Se non avessi tentato l'esperimento, molto probabilmente, mi sarei persa: la bambina di cinese di tre anni circa, con la bella faccia da luna piena che parla, in cinese, con la mamma al telefono e poi in italiano con il papà seduto accanto a lei, i miei bambini che giocano un torneo in palestra e uno di loro che quando il maestro assegna il punto alla compagna avversaria, le stringe la mano sorridendo e dopo la abbraccia sportivamente per complimentarsi, la schiena ben disegnata di un avvenente sconosciuto che fa avanti e indietro nella corsia di mezzo della piscina mentre aspetto di scendere in vasca, gli occhi blu del mio collega che sono come l'estate, un paio di zoccoli di legno in vetrina, entrati ufficialmente nella mia lista di desideri, le pagine di un libro che non ho mai tempo di leggere.
Sì, perché il punto è proprio questo: il telefono ci ruba il tempo e il tempo è la cosa più preziosa che abbiamo.
Questa non è una pubblicità contro l'uso dello smartphone, non è una critica a qualcosa da cui per prima io dipendo, ma è una sana pausa di disintossicazione, la prova che vivere senza abusare di un mezzo che può essere davvero interessante, è possibile, che recuperare l'immersione nel momento che stiamo vivendo è meraviglioso, che essere multitasking non è un'abilità, come vogliono farci credere, ma una gabbia dalla quale sarebbe bello liberarsi.
Almeno ogni tanto.
Almeno qualche ora al giorno.
Detto questo: domani il mio piano tariffario mi restituirà la connessione.
Ci sarebbe da chiedersi se in realtà mi stia piuttosto restituendo la schiavitù, perché la vera connessione è quella con la vita che ci circonda e la nostra capacità di stare in ciò che viviamo.

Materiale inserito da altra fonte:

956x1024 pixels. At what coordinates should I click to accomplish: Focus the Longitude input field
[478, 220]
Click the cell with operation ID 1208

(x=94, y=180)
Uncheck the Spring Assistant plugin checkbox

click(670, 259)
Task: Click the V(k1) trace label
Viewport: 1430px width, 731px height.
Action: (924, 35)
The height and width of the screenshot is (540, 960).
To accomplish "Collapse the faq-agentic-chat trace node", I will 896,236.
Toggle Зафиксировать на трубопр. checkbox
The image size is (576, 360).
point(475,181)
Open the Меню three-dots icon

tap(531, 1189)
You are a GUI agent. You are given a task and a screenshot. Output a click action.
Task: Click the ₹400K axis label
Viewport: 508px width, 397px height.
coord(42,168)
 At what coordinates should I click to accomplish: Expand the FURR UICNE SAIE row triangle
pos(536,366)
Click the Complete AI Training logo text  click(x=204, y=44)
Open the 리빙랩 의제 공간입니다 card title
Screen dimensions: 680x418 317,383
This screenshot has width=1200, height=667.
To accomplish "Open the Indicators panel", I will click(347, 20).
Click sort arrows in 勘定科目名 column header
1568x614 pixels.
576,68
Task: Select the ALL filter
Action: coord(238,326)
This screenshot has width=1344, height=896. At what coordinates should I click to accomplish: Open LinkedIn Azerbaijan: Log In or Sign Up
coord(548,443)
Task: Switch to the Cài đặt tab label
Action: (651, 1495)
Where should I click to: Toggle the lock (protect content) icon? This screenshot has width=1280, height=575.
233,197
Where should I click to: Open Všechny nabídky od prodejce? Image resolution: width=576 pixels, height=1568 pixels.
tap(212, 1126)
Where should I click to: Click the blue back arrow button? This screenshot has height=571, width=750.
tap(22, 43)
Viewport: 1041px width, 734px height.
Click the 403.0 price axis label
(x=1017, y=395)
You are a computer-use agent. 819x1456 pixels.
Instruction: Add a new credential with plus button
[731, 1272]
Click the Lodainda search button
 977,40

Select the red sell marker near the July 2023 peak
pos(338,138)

Ma io sono dipendente, non ho mai pensato, nemmeno per un attimo di sbarazzarmi del mio smartphone e tornare a un vecchio nokia.
Mi chiedo quanto la mia volontà, in questi casi piuttosto debole, riuscirà a mantenere fede a una promessa che mi sono fatta in questi giorni.
Intanto ringrazio il caso, ringrazio le troppe canzoni ascoltate per avermi fatto provare cose che non provavo da tempo, per avermi regalato un'inaspettata ora d'aria dalla prigionia del mio telefono.